Apprenant que sa mère a eu une attaque et repose à l’hôpital, Alan fait du pouce jusqu’à sa ville natale. Pendant la nuit, après un épisode cauchemardesque dans un cimetière, il est recueilli par un jeune automobiliste dont il se rend compte rapidement qu’il n’appartient plus au monde des vivants… Alan est placé devant un dilemme terrifiant.
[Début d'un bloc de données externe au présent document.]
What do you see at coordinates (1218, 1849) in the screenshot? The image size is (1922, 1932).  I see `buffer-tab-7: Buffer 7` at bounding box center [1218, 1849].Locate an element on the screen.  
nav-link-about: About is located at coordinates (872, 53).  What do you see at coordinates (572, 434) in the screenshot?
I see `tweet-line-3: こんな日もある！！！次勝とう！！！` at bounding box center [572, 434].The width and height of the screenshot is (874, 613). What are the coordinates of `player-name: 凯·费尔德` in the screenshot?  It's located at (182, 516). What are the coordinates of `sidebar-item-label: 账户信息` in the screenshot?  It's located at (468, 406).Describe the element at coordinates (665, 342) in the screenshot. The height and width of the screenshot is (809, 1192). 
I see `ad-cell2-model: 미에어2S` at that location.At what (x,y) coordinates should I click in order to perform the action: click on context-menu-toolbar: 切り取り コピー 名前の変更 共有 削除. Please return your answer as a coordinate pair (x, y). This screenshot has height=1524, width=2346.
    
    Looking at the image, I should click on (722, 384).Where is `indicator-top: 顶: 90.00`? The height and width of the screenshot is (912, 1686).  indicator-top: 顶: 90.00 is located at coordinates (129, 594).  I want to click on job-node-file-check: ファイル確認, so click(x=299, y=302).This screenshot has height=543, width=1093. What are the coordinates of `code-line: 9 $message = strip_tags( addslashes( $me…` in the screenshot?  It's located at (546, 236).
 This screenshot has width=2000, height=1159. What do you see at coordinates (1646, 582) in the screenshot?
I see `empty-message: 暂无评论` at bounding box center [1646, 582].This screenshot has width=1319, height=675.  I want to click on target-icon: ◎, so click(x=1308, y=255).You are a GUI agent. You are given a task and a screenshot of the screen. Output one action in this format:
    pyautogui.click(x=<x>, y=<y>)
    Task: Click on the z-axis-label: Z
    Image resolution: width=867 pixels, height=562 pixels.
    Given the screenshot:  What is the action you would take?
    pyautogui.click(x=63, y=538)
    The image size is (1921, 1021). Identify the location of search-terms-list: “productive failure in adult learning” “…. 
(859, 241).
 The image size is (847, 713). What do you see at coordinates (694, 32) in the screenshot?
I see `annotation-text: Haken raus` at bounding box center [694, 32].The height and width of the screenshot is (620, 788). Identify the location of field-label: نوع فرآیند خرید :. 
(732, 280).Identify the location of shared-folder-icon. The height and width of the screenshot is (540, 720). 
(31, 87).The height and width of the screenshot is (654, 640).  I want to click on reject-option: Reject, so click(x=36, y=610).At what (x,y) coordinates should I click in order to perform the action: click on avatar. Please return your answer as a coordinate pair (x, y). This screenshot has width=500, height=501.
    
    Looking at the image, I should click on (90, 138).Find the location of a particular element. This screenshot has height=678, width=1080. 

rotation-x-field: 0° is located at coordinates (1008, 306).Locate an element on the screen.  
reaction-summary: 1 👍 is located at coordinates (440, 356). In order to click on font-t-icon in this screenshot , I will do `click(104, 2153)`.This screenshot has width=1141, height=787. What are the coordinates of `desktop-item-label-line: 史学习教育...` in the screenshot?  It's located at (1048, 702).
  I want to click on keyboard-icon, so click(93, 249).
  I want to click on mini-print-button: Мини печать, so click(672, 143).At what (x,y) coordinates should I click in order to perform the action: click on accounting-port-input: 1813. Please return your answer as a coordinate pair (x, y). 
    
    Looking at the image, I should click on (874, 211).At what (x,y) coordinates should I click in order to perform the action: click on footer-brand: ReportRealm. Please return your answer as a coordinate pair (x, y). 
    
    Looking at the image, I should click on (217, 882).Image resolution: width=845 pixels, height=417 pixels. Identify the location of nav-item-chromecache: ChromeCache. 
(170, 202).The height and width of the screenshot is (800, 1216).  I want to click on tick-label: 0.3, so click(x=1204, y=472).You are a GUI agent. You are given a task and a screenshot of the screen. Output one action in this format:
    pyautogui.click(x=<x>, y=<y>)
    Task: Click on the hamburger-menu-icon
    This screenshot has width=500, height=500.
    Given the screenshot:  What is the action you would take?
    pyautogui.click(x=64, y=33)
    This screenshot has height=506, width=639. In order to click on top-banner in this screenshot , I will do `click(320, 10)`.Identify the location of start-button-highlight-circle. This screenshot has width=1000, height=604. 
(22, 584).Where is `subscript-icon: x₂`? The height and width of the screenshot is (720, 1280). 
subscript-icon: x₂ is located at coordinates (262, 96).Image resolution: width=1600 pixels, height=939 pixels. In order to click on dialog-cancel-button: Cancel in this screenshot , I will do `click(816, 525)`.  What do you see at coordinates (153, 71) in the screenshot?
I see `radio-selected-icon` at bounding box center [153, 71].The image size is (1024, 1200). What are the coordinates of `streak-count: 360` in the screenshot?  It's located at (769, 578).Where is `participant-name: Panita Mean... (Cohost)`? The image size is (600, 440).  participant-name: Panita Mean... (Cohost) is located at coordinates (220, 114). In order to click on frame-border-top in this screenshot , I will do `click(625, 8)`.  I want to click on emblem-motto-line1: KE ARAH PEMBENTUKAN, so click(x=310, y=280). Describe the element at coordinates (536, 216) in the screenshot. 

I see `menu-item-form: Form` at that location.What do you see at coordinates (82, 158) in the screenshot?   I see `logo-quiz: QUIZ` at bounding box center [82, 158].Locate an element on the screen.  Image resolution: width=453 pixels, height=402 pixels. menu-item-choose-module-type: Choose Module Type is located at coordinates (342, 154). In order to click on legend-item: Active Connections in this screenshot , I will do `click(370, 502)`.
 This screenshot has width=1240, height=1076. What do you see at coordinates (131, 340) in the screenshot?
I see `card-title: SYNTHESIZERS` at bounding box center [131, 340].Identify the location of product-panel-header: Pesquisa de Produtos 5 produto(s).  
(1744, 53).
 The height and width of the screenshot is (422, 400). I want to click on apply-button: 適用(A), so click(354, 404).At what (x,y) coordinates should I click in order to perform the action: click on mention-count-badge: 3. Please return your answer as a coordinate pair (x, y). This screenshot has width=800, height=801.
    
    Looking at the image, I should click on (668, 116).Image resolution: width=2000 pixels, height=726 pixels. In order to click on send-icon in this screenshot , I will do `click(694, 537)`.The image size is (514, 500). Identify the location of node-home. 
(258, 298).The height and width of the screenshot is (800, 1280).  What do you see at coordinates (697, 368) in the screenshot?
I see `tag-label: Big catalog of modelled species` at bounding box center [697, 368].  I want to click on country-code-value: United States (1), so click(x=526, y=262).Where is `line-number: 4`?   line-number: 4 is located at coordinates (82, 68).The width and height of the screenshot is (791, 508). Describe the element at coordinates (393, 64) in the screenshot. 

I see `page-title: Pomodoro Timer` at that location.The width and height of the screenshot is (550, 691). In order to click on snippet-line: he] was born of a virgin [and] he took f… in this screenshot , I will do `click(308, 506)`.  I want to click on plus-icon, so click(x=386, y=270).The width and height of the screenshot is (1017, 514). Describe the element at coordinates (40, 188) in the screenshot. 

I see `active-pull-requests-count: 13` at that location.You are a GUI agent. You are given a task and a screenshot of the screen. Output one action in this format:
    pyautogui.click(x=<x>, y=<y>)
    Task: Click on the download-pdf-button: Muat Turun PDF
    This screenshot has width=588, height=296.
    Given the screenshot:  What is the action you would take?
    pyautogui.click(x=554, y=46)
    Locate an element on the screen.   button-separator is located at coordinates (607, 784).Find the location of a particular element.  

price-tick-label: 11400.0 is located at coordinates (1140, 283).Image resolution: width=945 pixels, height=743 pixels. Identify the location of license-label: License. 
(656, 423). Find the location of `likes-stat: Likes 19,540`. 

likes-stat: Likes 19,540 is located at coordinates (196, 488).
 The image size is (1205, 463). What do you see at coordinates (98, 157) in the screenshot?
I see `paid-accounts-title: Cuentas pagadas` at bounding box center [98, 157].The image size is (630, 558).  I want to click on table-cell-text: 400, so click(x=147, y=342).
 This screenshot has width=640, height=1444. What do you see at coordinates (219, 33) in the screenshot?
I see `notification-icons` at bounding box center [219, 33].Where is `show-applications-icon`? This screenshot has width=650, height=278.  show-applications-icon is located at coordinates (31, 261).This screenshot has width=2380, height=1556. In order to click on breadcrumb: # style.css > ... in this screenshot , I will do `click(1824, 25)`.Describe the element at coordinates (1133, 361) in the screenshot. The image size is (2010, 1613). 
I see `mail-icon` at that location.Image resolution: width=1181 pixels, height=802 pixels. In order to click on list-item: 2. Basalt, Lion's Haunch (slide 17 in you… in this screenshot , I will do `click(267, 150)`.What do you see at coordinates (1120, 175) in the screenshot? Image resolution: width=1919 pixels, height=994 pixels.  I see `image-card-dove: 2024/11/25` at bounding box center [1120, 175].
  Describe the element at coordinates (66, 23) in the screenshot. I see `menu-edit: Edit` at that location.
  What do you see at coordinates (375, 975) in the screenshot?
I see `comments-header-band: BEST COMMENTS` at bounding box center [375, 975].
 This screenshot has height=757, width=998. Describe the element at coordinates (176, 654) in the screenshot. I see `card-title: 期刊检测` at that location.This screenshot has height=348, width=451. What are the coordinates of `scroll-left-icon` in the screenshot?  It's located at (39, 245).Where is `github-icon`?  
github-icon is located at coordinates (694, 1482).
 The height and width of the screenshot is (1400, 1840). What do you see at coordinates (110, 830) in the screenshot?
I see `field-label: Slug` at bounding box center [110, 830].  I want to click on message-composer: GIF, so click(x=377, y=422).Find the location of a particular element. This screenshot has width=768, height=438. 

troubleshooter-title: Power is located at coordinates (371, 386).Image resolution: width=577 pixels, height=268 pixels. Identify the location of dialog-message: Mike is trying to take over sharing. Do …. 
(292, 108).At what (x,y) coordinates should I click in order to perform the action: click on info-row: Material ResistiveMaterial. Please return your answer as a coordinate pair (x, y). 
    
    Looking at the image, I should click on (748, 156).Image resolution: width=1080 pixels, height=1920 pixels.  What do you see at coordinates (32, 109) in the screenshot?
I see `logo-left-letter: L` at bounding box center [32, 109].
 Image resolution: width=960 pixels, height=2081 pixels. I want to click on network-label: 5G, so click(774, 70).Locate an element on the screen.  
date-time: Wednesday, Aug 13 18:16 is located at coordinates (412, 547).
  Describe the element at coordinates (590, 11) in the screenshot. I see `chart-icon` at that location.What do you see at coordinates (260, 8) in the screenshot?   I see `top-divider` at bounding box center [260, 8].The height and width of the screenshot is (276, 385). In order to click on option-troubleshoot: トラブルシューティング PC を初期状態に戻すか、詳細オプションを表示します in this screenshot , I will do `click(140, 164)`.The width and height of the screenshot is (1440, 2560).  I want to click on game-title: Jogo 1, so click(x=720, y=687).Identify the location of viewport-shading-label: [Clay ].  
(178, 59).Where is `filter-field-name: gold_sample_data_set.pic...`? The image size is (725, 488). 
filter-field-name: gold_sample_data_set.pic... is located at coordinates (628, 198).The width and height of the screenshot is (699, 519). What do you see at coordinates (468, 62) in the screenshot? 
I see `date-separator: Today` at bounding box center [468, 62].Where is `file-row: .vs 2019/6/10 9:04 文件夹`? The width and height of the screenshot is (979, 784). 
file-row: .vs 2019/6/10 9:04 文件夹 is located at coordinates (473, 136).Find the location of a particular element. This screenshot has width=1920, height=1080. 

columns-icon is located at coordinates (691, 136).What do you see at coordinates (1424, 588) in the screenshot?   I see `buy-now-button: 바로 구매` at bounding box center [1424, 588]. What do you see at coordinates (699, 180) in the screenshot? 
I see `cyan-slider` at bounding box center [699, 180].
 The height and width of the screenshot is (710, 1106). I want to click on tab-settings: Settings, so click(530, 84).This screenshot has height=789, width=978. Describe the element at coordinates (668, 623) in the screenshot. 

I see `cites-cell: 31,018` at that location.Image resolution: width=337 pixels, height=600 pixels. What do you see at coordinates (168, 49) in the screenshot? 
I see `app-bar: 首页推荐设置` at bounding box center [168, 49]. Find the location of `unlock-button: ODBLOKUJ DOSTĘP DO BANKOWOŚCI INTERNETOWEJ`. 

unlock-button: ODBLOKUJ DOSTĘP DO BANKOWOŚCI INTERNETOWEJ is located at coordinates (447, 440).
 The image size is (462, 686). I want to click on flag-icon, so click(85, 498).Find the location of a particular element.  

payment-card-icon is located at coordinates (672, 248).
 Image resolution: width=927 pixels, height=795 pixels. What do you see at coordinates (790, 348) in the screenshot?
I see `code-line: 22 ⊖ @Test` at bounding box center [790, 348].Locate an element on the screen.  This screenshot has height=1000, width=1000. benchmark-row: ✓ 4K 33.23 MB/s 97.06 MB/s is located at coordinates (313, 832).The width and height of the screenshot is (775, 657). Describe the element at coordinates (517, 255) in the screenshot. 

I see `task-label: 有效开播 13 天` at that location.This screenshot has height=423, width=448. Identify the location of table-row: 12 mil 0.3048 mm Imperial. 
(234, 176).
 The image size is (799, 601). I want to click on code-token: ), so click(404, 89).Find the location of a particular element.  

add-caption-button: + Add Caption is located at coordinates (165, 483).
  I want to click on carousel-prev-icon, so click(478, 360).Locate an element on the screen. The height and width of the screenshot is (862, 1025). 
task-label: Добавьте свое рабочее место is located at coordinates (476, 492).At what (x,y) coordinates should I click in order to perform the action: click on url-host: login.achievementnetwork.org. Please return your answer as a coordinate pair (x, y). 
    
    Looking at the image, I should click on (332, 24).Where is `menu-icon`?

Il devra choisir qui le conducteur emmènera faire un tour dont on ne revient pas: lui, qui n’a que vingt et un ans, ou sa mère malade, handicapée par des kilos en trop et une vilaine dépendance au tabac, mais qui s’est sacrifiée toute sa vie pour qu’il puisse aller à l’université?

Parfaitement racontée, très simplement mais avec maestria (dans un anglais très accessible), de cette manière directe qu’a King de nous happer dans une histoire, comme s’il nous racontait ça au coin du feu, Riding the Bullet déjoue intelligemment les attentes, privilégiant le coeur au gore.

Cette histoire émouvante, qui nous rappelle que l’auteur de The Shawshank Redemption est un très bon nouvelliste, met en jeu la culpabilité filiale, l’inéluctable de la mort, et le sentiment que la vie est fragile, fugace. Des thèmes qui transcendent, comme souvent chez Stephen King, le simple écrivain d’horreur.
La petite fille qui aimait Tom Gordon
Traduit de l’anglais par François Lasquin,

Éd. Albin Michel, 2000, 331 p.

Riding the Bullet
Scribner / Philtrum Press, 2000, 67 p.